In adjusted models, current smokers had X.XX times the odds of frequent mental distress compared with former or never smokers (aOR = X.XX; 95% CI: X.XX, X.XX). Each additional hour of sleep was associated with X% lower odds of FMD (aOR = X.XX; 95% CI: X.XX, X.XX). After adjustment for demographic, behavioral, and socioeconomic covariates, regular exercise remained protective (aOR = X.XX; 95% CI: X.XX, X.XX).
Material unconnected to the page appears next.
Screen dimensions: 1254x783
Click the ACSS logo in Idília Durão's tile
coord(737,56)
The likelihood ratio test for an exercise × sex interaction was not statistically significant (p = X.XX), and stratum-specific ORs were similar in magnitude, suggesting that the protective association does not differ meaningfully by sex.
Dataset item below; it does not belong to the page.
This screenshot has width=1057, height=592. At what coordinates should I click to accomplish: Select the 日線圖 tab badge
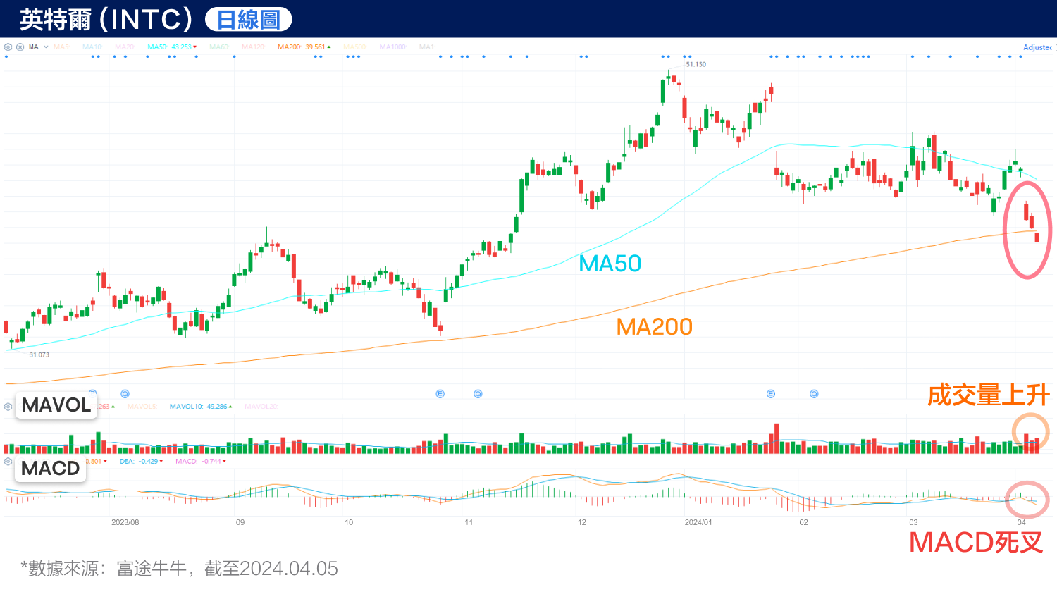click(x=249, y=18)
What Every Logistic Regression Paper Should Report

  1. Sample size and outcome prevalence
  2. Table 1 stratified by outcome
  3. Crude and adjusted ORs with 95% CIs (not just p-values)
  4. Which covariates were included and why (DAG, prior literature, change-in-estimate)
  5. Tests of effect modification that were planned
  6. Goodness-of-fit and discrimination metrics (HL or calibration plot, AUC)
  7. Software and packages with versions

Part 4: Common Pitfalls

Common Pitfalls in Logistic Regression
Pitfall Fix
Reporting p-values without ORs and CIs Always show point estimates with 95% CIs
Stepwise selection on small samples Use a DAG; pre-specify covariates
Adjusting for mediators Draw a DAG; do not adjust on the causal pathway
Adjusting for colliders Avoid conditioning on common effects of exposure and outcome
Ignoring the rare-events rule (EPV < 10) Aim for ≥ 10 events per predictor; use penalized methods if not
Interpreting OR as relative risk when outcome is common Use log-binomial or modified Poisson when prevalence > ~10%
Forgetting to check linearity in the logit Restricted cubic splines or LOWESS-of-logit plots
Reporting only the p-value of an interaction Always show stratum-specific estimates

Summary

Step Key Action
1. Question Anchor your model in a clear research question and DAG
2. Screen Univariable models inform but do not select
3. Build Include confounders identified a priori
4. Confound Compare crude vs adjusted; 10% rule of thumb
5. Modify Plan interactions; report stratum-specific estimates
6. Check Fit, calibration, discrimination, diagnostics
7. Report ORs + CIs, narrative interpretation, full transparency

Next Lecture (April 23)

  • Poisson regression for count outcomes
  • Survival analysis: an introduction

References

  • Kleinbaum, D. G., Kupper, L. L., Nizam, A., & Rosenberg, E. S. (2013). Applied Regression Analysis and Other Multivariable Methods (5th ed.), Chapters 22-23.
  • Hosmer, D. W., Lemeshow, S., & Sturdivant, R. X. (2013). Applied Logistic Regression (3rd ed.). Wiley.
  • Vittinghoff, E., et al. (2012). Regression Methods in Biostatistics (2nd ed.). Springer.
  • Greenland, S. (1989). Modeling and variable selection in epidemiologic analysis. American Journal of Public Health, 79(3), 340-349.

No lab activity for this lecture — you have practiced this workflow in the previous three labs.